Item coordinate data
○ ○ ○ ○ ○
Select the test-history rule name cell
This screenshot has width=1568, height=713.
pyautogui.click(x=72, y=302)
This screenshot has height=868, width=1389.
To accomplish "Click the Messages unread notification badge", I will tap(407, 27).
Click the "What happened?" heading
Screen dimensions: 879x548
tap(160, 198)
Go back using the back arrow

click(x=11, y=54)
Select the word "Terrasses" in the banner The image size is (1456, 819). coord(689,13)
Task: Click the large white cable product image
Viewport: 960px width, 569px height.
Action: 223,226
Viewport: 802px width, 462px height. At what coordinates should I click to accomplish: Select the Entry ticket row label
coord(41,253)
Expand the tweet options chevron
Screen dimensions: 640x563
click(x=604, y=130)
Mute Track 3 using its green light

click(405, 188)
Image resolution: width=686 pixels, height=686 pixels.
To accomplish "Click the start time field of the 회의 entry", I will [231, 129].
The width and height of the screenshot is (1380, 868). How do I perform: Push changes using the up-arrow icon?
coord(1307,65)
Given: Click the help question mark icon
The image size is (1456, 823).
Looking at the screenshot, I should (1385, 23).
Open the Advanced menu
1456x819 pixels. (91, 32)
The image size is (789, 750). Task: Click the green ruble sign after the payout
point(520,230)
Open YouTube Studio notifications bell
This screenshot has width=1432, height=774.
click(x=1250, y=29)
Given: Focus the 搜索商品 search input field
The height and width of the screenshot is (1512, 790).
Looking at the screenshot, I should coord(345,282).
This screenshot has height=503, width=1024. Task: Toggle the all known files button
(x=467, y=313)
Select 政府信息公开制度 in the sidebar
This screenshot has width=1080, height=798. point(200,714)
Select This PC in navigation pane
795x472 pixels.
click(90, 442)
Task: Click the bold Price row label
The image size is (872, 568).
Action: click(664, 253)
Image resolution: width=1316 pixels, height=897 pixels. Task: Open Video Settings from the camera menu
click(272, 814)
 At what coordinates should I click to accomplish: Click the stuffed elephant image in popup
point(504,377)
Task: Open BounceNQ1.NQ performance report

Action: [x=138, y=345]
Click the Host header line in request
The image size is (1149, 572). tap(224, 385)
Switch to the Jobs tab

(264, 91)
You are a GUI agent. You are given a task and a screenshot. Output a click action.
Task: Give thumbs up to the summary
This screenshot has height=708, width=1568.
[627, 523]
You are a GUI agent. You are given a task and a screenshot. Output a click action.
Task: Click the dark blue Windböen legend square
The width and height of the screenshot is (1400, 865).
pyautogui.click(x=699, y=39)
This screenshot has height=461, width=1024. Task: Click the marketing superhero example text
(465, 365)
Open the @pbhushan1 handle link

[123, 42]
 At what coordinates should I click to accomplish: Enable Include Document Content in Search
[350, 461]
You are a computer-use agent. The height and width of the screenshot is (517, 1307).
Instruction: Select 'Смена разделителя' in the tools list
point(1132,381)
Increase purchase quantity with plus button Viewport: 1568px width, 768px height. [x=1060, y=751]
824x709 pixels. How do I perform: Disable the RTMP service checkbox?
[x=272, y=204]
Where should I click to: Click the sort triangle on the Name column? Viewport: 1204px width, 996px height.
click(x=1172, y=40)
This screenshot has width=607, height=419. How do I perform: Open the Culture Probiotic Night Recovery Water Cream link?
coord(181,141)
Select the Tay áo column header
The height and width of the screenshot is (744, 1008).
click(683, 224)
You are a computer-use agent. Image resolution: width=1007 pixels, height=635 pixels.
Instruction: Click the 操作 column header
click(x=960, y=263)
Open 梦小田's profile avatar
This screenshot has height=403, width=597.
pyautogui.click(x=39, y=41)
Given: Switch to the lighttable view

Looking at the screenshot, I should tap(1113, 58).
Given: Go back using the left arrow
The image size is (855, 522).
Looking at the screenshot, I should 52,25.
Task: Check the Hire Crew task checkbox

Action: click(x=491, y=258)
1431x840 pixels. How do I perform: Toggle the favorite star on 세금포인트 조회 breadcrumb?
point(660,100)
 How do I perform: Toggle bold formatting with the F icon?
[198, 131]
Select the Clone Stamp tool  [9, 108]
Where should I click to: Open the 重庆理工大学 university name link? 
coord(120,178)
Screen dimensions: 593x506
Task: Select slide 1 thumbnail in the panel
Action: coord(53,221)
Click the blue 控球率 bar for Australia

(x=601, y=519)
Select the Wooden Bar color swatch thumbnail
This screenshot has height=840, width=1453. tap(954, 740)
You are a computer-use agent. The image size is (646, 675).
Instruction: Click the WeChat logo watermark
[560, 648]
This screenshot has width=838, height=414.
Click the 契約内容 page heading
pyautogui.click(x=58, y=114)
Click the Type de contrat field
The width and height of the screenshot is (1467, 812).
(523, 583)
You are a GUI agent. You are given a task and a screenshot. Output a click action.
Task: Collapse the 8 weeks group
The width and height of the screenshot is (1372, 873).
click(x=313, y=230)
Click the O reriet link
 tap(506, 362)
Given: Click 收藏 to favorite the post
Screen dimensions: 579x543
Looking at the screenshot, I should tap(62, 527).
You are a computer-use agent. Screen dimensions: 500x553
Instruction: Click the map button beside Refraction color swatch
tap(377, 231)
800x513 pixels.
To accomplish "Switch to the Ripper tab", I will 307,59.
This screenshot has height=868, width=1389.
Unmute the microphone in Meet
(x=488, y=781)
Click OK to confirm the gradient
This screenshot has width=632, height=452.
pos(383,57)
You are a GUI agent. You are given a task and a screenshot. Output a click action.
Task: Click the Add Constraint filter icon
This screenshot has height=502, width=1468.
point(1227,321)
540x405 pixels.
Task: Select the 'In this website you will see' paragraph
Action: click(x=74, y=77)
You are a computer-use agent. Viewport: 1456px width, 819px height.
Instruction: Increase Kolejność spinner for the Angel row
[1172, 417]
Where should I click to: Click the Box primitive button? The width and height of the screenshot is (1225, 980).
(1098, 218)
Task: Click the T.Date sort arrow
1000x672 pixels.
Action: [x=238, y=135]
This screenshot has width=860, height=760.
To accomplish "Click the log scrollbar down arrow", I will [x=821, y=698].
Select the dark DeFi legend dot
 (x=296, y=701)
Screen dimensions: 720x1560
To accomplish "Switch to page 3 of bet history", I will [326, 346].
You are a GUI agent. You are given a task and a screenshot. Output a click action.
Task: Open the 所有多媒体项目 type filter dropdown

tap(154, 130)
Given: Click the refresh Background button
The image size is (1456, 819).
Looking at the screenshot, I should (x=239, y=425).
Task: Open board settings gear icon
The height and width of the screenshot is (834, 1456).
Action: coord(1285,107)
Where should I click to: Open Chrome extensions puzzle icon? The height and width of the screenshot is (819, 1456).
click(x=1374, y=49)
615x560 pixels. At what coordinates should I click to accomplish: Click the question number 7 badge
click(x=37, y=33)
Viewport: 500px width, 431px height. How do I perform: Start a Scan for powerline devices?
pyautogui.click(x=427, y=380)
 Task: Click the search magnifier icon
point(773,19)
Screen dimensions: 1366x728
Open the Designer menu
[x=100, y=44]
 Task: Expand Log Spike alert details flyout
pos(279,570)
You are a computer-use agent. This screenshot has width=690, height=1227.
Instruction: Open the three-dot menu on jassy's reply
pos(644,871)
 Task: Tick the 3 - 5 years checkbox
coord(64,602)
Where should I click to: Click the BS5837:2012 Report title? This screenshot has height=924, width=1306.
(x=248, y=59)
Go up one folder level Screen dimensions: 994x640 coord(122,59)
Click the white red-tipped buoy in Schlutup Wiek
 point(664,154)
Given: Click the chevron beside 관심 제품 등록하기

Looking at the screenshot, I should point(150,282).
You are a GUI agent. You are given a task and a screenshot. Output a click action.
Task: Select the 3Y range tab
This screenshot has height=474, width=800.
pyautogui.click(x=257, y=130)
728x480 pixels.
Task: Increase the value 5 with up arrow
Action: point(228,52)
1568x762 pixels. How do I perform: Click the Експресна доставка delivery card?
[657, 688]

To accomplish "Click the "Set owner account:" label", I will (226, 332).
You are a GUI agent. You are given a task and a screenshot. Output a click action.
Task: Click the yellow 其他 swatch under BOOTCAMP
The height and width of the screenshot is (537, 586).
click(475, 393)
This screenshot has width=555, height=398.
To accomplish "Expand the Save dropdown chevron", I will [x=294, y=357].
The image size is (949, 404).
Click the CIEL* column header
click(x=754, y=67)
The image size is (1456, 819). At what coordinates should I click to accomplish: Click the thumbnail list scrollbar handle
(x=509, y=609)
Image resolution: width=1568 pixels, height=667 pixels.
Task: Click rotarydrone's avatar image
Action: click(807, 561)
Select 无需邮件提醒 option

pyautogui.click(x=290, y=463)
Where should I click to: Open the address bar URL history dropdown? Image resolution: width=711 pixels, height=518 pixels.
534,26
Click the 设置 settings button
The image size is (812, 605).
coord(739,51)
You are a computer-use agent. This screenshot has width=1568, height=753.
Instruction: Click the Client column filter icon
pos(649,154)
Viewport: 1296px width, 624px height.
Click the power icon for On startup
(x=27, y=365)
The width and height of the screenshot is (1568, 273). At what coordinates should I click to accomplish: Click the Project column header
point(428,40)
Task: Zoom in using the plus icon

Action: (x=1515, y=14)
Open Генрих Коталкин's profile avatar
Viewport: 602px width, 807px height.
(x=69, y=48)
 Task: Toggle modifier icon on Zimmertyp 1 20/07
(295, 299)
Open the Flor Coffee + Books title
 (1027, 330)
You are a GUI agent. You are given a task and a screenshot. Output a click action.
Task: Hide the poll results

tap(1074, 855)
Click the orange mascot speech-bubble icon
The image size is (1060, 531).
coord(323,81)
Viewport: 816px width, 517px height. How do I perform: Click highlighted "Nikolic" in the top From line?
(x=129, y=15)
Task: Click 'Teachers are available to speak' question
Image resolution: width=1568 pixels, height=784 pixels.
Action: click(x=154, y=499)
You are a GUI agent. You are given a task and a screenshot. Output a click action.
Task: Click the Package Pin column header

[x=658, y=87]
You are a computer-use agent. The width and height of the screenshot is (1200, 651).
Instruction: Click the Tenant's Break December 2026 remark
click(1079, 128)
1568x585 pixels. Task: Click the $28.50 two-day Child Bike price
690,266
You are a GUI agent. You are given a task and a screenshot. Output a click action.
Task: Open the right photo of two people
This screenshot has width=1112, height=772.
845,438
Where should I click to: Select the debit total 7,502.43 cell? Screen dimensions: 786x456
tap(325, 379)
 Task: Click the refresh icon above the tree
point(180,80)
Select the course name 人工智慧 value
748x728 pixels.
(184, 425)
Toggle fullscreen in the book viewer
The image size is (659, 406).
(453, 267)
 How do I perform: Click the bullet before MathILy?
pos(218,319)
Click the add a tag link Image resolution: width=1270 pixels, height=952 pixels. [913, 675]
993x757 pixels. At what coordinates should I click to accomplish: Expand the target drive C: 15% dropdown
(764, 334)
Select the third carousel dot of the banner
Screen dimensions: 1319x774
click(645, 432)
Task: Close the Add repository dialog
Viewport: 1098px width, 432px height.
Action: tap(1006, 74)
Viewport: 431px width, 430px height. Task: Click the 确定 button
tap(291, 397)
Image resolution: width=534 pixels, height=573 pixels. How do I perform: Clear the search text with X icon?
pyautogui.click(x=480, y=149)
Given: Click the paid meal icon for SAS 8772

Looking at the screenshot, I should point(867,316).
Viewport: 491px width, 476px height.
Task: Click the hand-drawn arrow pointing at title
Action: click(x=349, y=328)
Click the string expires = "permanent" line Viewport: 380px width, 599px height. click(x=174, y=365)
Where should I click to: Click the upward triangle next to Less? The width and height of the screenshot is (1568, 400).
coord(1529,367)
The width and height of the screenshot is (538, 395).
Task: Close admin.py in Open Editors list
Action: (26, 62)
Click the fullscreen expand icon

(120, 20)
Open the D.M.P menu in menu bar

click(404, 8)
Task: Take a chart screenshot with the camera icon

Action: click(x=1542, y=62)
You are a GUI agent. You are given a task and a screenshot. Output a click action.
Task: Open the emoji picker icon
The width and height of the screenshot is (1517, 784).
○ ○ ○ ○ ○
Rewrite the data from its first line through the line containing "Select the word", both included, replacing "back arrow" with "return arrow" and leaving everything else unchanged.

## EXPECTED OUTPUT
Select the test-history rule name cell
This screenshot has width=1568, height=713.
pyautogui.click(x=72, y=302)
This screenshot has height=868, width=1389.
To accomplish "Click the Messages unread notification badge", I will tap(407, 27).
Click the "What happened?" heading
Screen dimensions: 879x548
tap(160, 198)
Go back using the return arrow

click(x=11, y=54)
Select the word "Terrasses" in the banner The image size is (1456, 819). coord(689,13)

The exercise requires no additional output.